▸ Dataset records
━━━━━━━━
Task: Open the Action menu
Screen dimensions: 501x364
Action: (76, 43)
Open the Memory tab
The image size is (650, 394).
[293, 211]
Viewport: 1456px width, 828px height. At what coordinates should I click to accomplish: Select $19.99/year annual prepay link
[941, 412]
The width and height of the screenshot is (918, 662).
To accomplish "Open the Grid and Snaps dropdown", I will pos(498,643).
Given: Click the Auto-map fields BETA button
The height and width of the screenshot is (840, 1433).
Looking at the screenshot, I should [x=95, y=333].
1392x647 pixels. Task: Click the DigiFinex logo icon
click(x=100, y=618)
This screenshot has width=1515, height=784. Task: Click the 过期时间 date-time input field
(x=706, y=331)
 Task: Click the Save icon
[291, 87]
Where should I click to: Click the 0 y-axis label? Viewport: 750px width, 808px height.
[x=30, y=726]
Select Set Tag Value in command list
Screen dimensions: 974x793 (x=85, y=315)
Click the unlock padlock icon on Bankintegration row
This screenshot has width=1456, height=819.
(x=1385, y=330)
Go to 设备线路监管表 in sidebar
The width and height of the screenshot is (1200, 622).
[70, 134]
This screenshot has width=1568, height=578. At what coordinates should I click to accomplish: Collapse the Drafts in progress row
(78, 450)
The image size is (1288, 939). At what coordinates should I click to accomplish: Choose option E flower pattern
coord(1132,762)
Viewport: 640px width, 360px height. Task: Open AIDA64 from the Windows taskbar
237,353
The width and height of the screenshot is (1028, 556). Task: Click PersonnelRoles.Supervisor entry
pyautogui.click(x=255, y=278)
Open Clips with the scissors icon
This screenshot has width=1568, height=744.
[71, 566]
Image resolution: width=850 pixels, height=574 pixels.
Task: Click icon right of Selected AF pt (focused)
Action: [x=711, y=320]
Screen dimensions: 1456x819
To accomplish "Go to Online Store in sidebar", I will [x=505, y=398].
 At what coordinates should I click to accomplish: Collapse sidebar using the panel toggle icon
━━━━━━━━
How many lines in the records contain the string "coordinates"? Case matters. Reply with the number only.

4